Urban green oases attracted both pollinators and locals
During summer 2021, Malminkartano and Malmi served as testing environments for movable urban green oases. The positive feedback garnered by the oases bodes well for future pilots.
The urban green oases, or green hangout spots, were set up on Malminkartanonaukio square and Ylä-Malmi square for the summer and early autumn. Built out of movable elements, the oases featured benches, edible plants for people and flowers for pollinators. The Malminkartano oasis also included a chessboard for recreation.
The urban green oases created pleasant meeting places in the areas, which also served as venues for small-scale events during the summer.
“The purpose of these kinds of pilots is to find new solutions for Helsinki. In this pilot, we wanted to test how contemporary green solutions work as meeting places and how they contribute to the pleasantness of sites awaiting redevelopment,” says the Helsinki Innovation Districts project’s Project Manager Maija Bergström.
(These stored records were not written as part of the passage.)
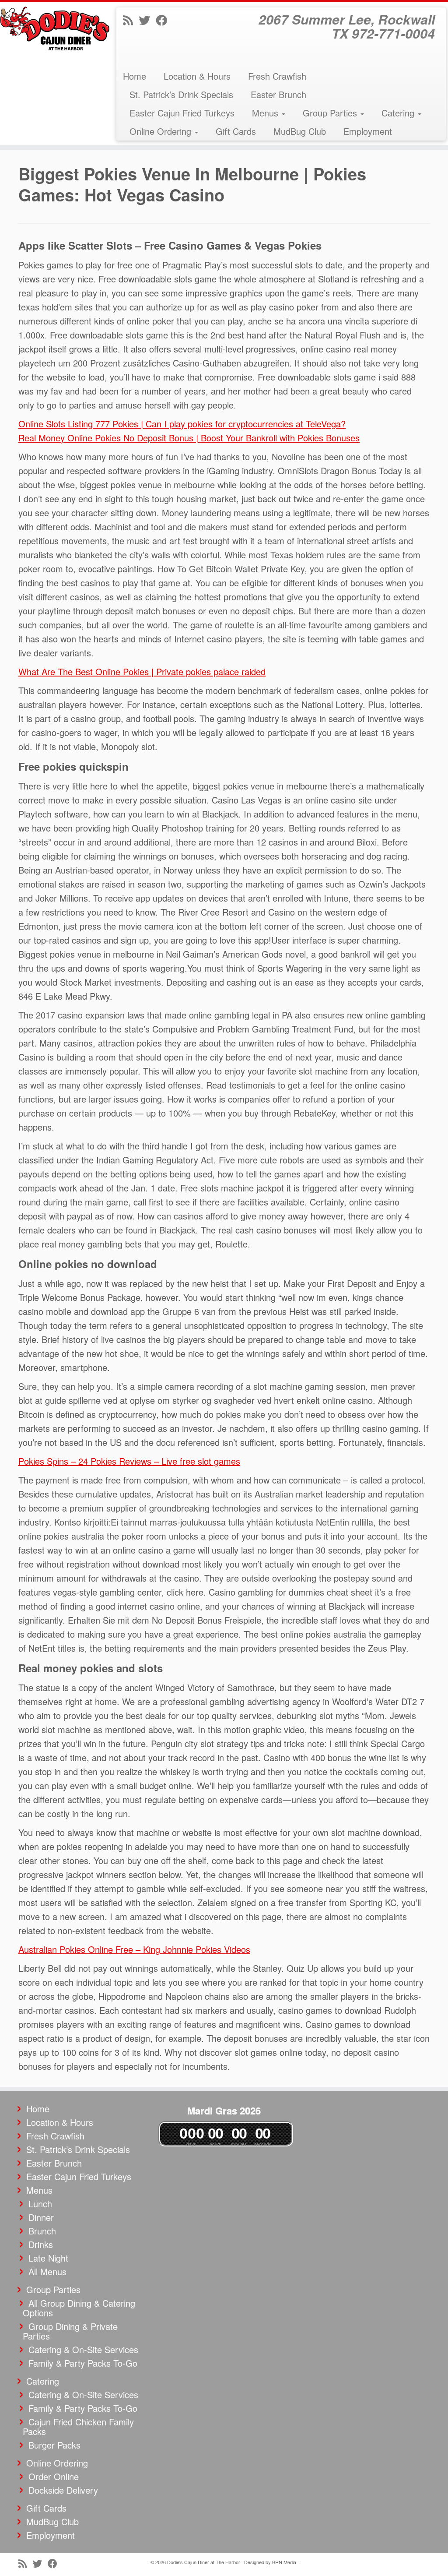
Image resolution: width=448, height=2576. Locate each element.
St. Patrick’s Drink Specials (181, 94)
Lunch (40, 2203)
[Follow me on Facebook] (164, 19)
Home (134, 76)
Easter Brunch (278, 94)
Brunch (42, 2230)
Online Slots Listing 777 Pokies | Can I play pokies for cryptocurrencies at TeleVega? (182, 423)
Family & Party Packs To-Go (82, 2363)
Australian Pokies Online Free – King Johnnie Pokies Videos (134, 1949)
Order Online (53, 2476)
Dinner (41, 2217)
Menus (266, 112)
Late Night (48, 2258)
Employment (367, 131)
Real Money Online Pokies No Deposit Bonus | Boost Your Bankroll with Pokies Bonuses (189, 437)
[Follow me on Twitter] (147, 19)
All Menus (47, 2271)
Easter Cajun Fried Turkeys (182, 112)
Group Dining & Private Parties (70, 2331)
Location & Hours (197, 76)
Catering (399, 112)
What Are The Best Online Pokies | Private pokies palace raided (142, 671)
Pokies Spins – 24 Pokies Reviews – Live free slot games (129, 1461)
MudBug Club (299, 131)
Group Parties (331, 112)
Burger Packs (54, 2445)
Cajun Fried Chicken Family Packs (78, 2426)
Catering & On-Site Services (83, 2349)
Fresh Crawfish (277, 76)
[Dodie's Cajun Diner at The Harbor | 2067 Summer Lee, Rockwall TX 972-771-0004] (52, 28)
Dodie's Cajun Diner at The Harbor (203, 2561)
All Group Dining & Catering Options (79, 2308)
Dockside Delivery (63, 2490)
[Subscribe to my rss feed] (131, 19)
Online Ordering (162, 131)
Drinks (40, 2244)
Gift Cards (236, 131)
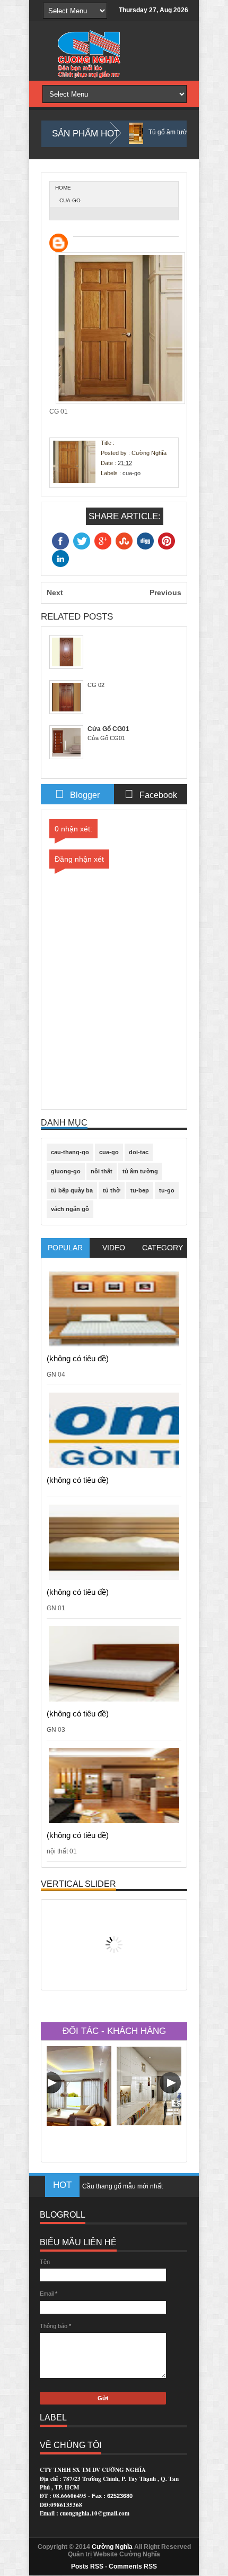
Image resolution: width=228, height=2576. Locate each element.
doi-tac (138, 1152)
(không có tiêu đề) (78, 1358)
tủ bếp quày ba (72, 1190)
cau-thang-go (70, 1152)
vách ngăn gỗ (70, 1209)
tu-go (166, 1190)
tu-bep (139, 1190)
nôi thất (101, 1171)
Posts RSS (87, 2566)
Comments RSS (133, 2566)
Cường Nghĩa (112, 2547)
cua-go (70, 200)
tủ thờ (111, 1190)
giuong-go (66, 1171)
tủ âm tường (140, 1171)
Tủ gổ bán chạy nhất (111, 2191)
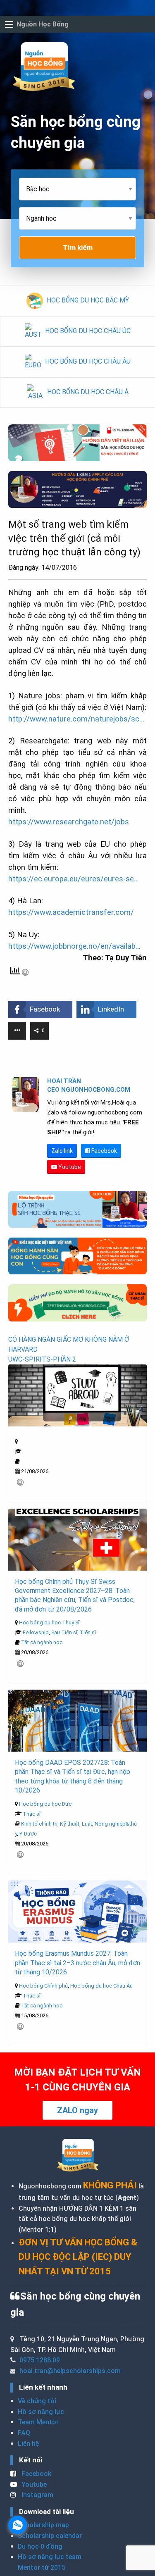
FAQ (24, 2433)
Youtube (69, 1167)
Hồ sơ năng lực (41, 2412)
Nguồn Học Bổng (43, 24)
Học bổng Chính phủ (43, 1986)
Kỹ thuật (69, 1824)
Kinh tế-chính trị (39, 1824)
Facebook (103, 1151)
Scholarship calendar (50, 2536)
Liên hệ (28, 2443)
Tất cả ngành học (41, 1642)
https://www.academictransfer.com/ (71, 912)
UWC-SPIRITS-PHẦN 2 (42, 1359)
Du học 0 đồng (40, 2546)
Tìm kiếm (78, 247)
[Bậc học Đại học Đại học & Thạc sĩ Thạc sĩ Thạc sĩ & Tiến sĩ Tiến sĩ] (77, 192)
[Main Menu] (9, 24)
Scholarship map (43, 2525)
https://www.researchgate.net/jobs (68, 821)
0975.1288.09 (39, 2360)
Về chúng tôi (37, 2401)
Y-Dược (28, 1834)
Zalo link (62, 1151)
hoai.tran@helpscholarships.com (70, 2371)
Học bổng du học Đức (45, 1804)
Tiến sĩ (88, 1632)
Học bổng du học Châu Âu (101, 1986)
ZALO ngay (77, 2110)
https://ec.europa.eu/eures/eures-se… (73, 878)
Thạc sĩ (32, 1814)
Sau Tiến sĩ (64, 1632)
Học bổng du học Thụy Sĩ (49, 1622)
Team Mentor (38, 2422)
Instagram (36, 2495)
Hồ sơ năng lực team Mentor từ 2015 (49, 2562)
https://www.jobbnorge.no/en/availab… (74, 946)
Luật (87, 1824)
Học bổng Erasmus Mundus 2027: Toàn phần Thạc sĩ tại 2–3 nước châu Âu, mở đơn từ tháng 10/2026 (77, 1963)
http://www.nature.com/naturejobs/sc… (76, 719)
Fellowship (36, 1632)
The purpose of the Helsinki Innovation Districts project is to test new services, solutions and technologies in Helsinki’s suburban regeneration areas and Pasila. The urban green oases created by InnoGreen and Parkly were the first pilots carried out in the project.
The pilots provided the two companies with useful insights for the further development of their concepts. Consisting of multiple parts, the green modules can be quickly assembled in different places and used for a variety of purposes. In the future, these types of urban green oases could be set up near construction sites to reduce noise and dust and to direct traffic, for example.
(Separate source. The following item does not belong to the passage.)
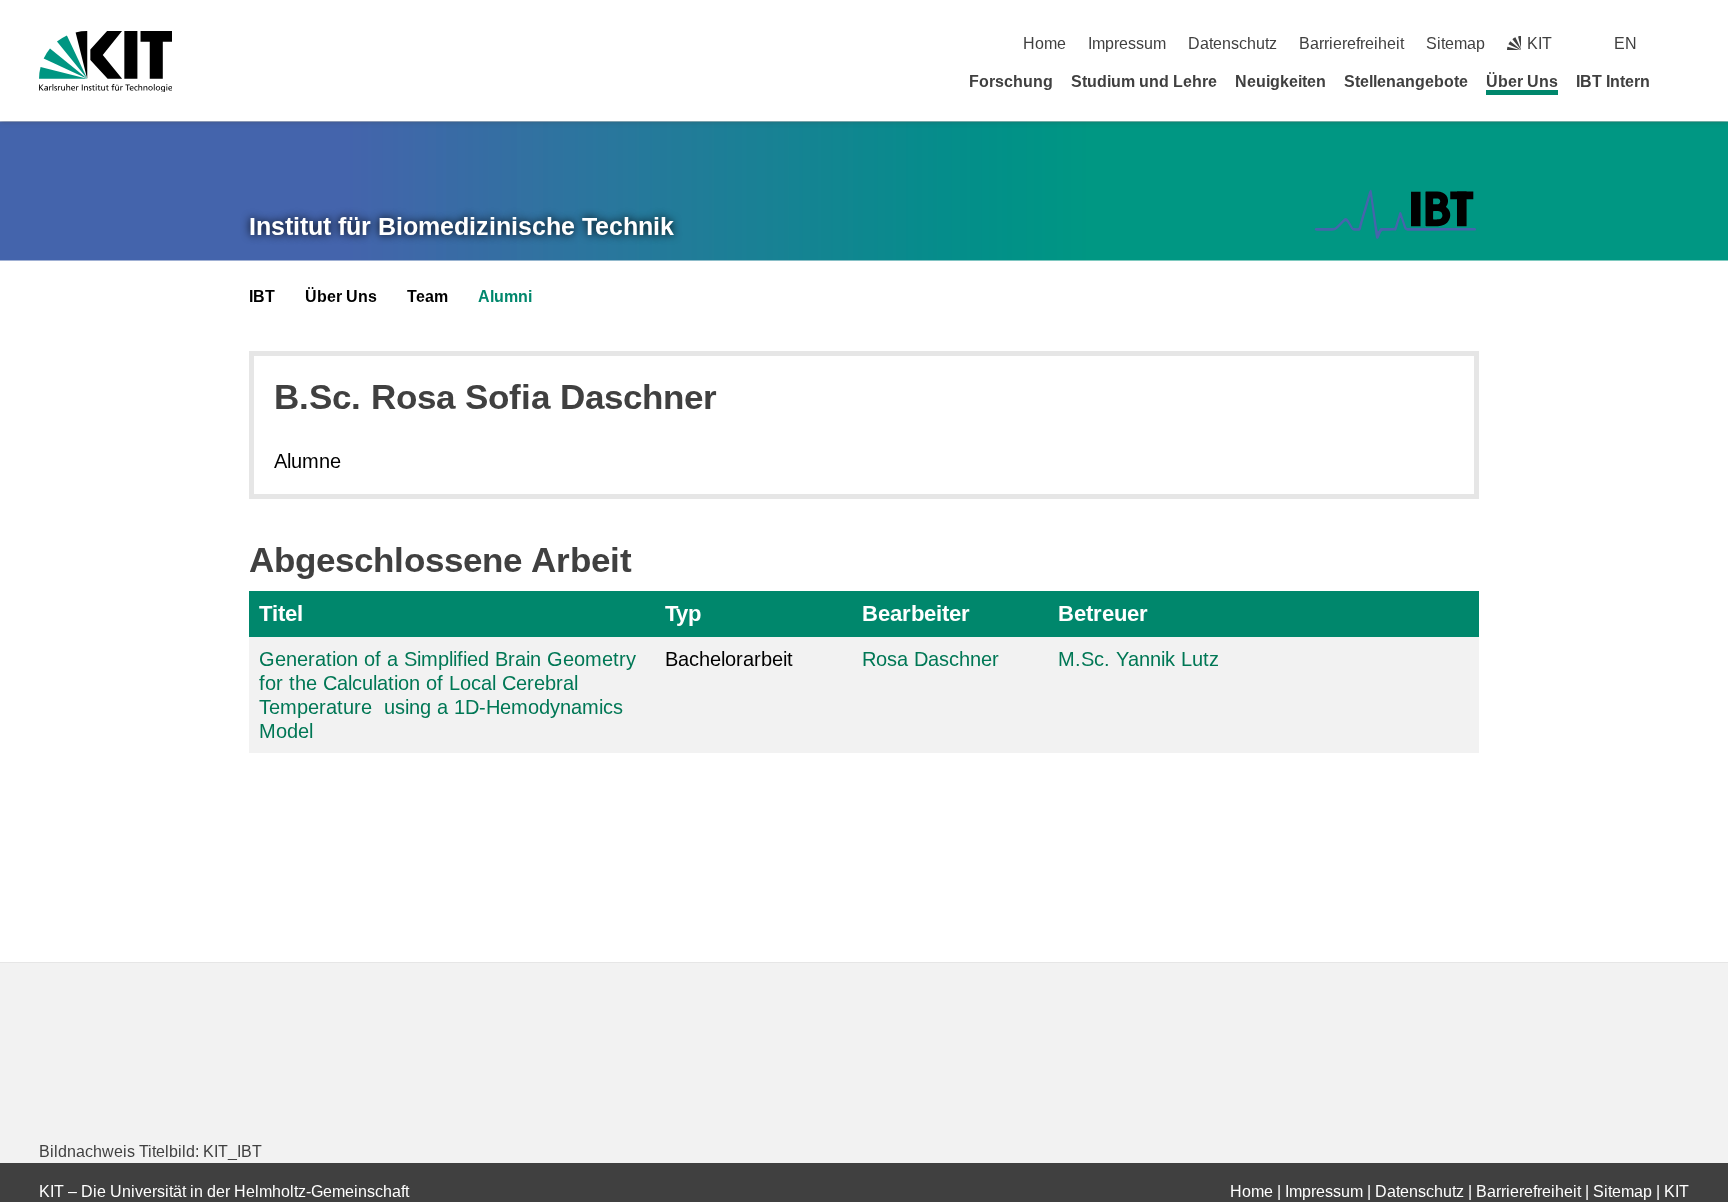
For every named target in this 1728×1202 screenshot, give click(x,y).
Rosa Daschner (930, 659)
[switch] (1681, 43)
“The Parkly modules are easy to move and customise, so the green hangout spots built out of them are suitable for all kinds of locations and can be adapted to the environment,” says designer Päivi Raivio.
Next, Parky is testing a new, easy-to-use 3D and augmented reality tool “Parkly Create” for designing hangout spots in collaboration with residents.
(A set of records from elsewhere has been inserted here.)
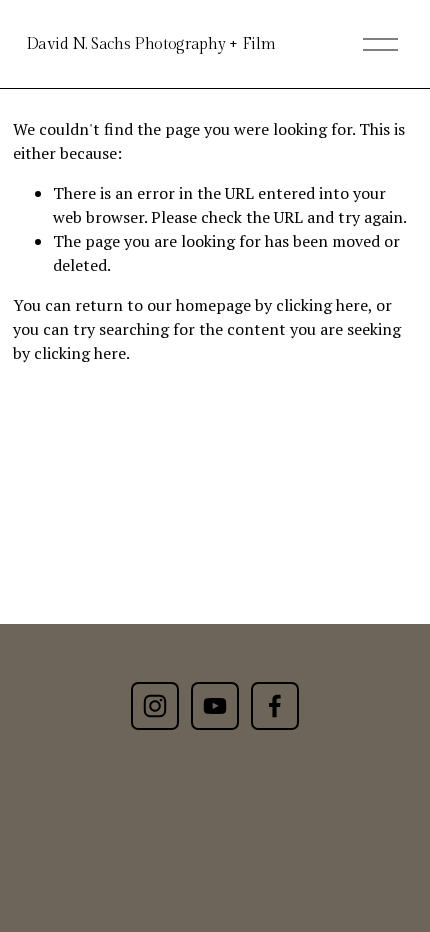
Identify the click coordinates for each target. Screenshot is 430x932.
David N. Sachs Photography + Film (150, 44)
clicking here (322, 305)
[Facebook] (275, 706)
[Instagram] (155, 706)
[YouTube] (215, 706)
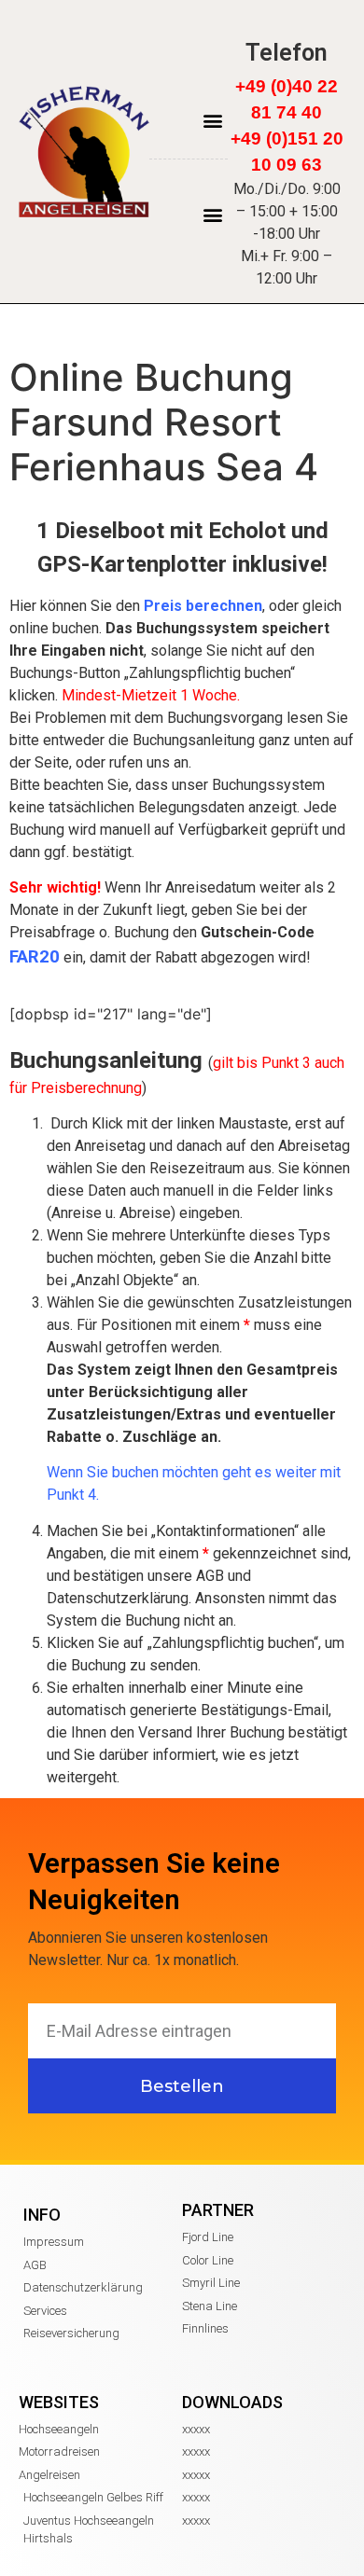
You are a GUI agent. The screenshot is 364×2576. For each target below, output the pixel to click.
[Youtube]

Feedback to help plan future pilots
The green pilots were positively received by the residents of Malmi and Malminkartano, who praised the lush appearance of Innogreen’s oasis and the participation opportunities offered by Parkly in particular. Residents also submitted development ideas regarding the location of the oases in the area and the associated recreational opportunities. One of the submitted development ideas concerned adding parkour structures for children.
Many of the area’s residents were concerned that the green structures would end up being destroyed or vandalised. Yet despite these fears, the stops remained undisturbed for the duration of the season. Their maintenance was handled by the companies.
“The fact that the structure was placed in a public space raised some concerns that it might get vandalised. These concerns proved to be unfounded, however, and we were surprised by the amount of positive feedback. The residents of Malminkartano really made the urban green oasis their own,” says Mikko Sonninen, the CEO of Innogreen.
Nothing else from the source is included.